Le rôle thérapeutique que je me suis sentie attribuée est celui d’un point de rattachement, lieu où confier son histoire et où retrouver des repères si nécessaire. Il est remarquable que presque tous les patients m’ont confié spontanément l’histoire de leur vie et souvent, l’histoire de leur famille et de leurs ancêtres. Cette confiance m’a permis de servir rapidement comme un lieu de repère. Avec certains patients en particulier, comme Zacarie par exemple, je me suis « accrochée » à essayer de saisir leurs paroles, non pas dans le sens où je cherchais à comprendre leur motivation sous-jacente, mais plus prosaïquement d’entendre précisément leurs mots et les phrases qu’ils forment. Concrètement, quand un sujet emploie un « raccourci », c'est-à-dire une phrase allusive dont il ne doute pas que son interlocuteur comprends l’allusion, je me suis attachée à demander de préciser les liens manquants. De cette façon, je devenais non seulement le dépositaire d’une histoire, mais également d’un langage, d’une façon de parler. Par exemple, après deux ans de travail avec Zacarie, je connais assez bien son vocabulaire (voir II.4.1.1.2) ce qui me permet de comprendre plus facilement pourquoi, dans une certaine situation, il s’énerve, voire décompense. Je fonctionne aussi comme repère dans le sens où, du au glissement associatif, il arrive que le patient souffre de ne pas pouvoir porter très loin une intention d’élocution: dans ces cas là, en indiquant verbalement ce que je perçois comme l’intention première, le patient reprend pied et arrive plus facilement à dire ce qui l’anime. Cette façon de fonctionner comme repère marche même dans les cas où ma parole est reprise tout en la déniant: « Non ce n’est pas ça, mais… ». Plusieurs patients continuent à m’appeler de temps en temps à partir de leur téléphone portable. Je continue à appeler Hervé moi-même tous les quinze jours pour une petite conversation téléphonique.

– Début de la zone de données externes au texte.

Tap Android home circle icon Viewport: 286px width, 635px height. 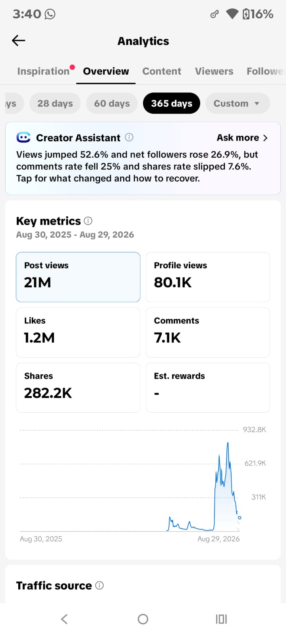coord(143,619)
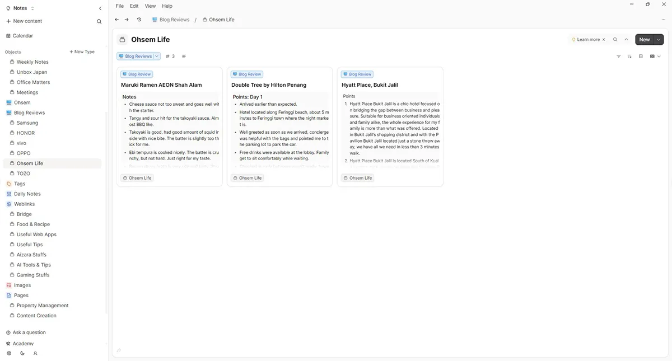Click the New content button
Image resolution: width=672 pixels, height=361 pixels.
click(x=24, y=21)
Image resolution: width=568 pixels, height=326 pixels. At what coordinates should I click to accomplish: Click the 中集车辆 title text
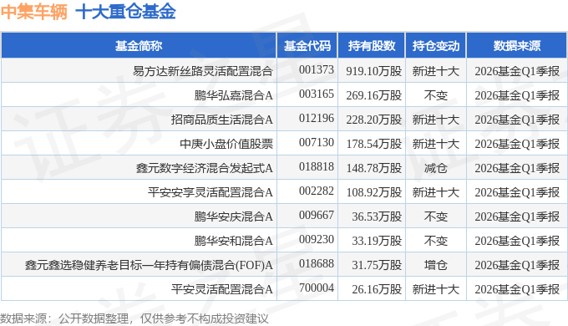point(34,11)
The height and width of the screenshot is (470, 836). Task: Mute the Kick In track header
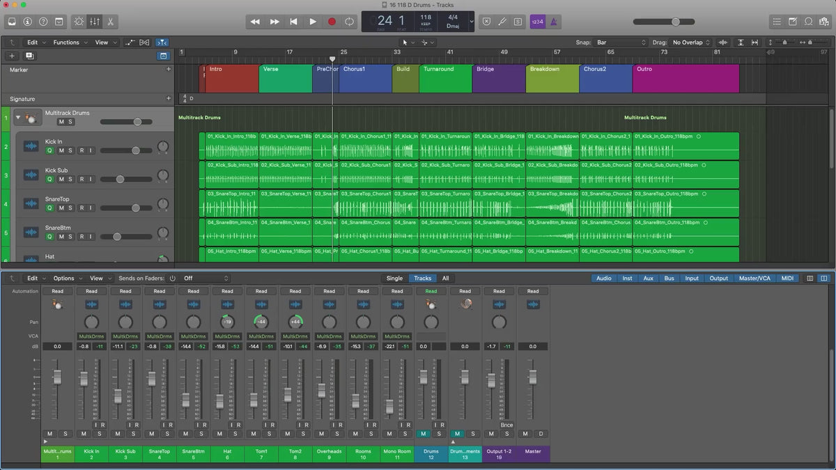click(x=61, y=150)
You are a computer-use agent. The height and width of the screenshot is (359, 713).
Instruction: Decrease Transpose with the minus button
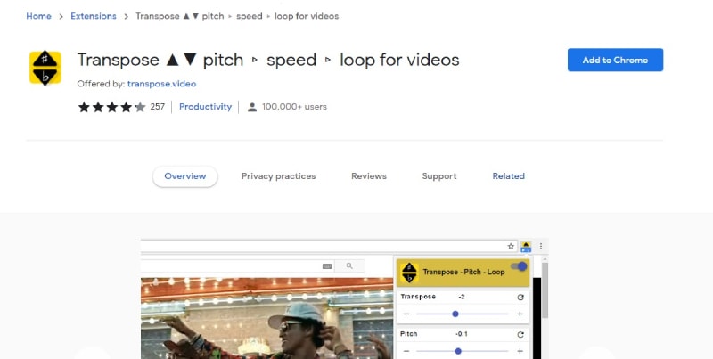(x=406, y=314)
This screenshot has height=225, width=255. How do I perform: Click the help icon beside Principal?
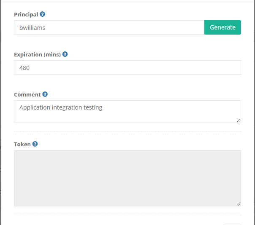(43, 14)
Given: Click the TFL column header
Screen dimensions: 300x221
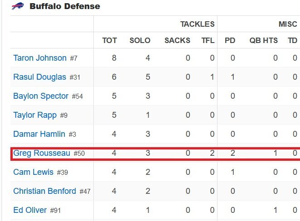Looking at the screenshot, I should [x=208, y=40].
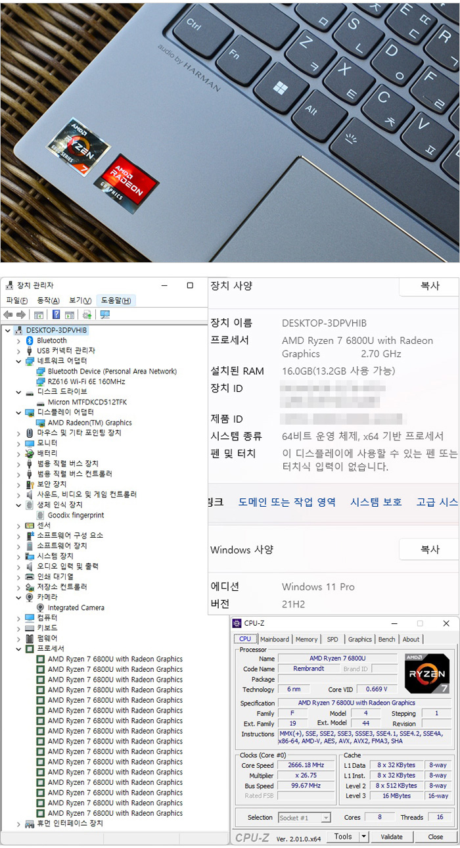Screen dimensions: 460x848
Task: Click the Ryzen 7 logo in CPU-Z
Action: point(427,673)
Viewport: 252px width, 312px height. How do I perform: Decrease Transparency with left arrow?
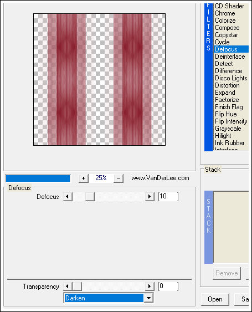coord(68,287)
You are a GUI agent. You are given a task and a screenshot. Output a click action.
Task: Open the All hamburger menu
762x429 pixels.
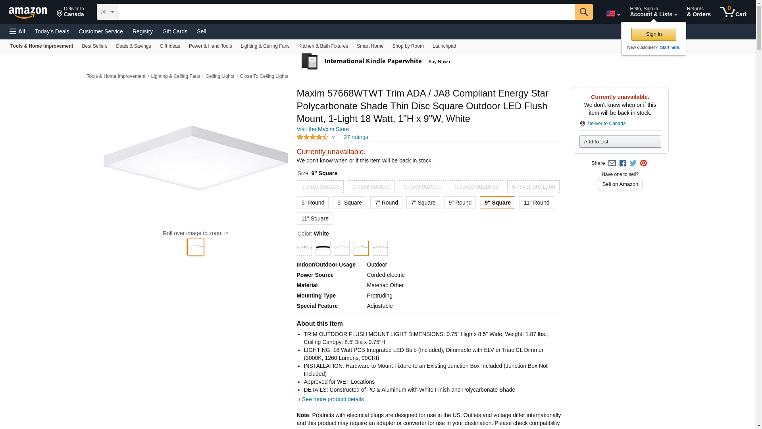[17, 31]
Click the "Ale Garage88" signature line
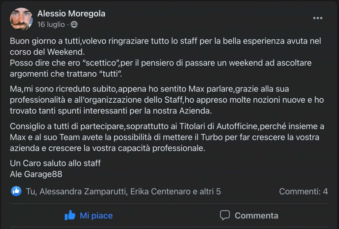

Comme les vignettes cliniques utilisées dans le mémoire n’ont pas fait partie d’un protocole de recherche, mais qu’ils sont des fragments d’un travail clinique pour lequel j’étais mandatée et qui s’est fait selon les règles éthiques et déontologiques professionnelles, aucun consentement informé n’a été demandé préalablement aux patients concernés. Cependant, les patients de la période la plus récente, ont été informés du fait que je souhaitais employer des extraits anonymisés de leurs sessions pour ma recherche et pour la publication de cette recherche et ils m’ont donné leur accord signé.

Notes
385.

LACAN J. (1960-1961/1991). Le séminaire, livre VIII, Le transfert, Paris, Seuil, pp. 374-375.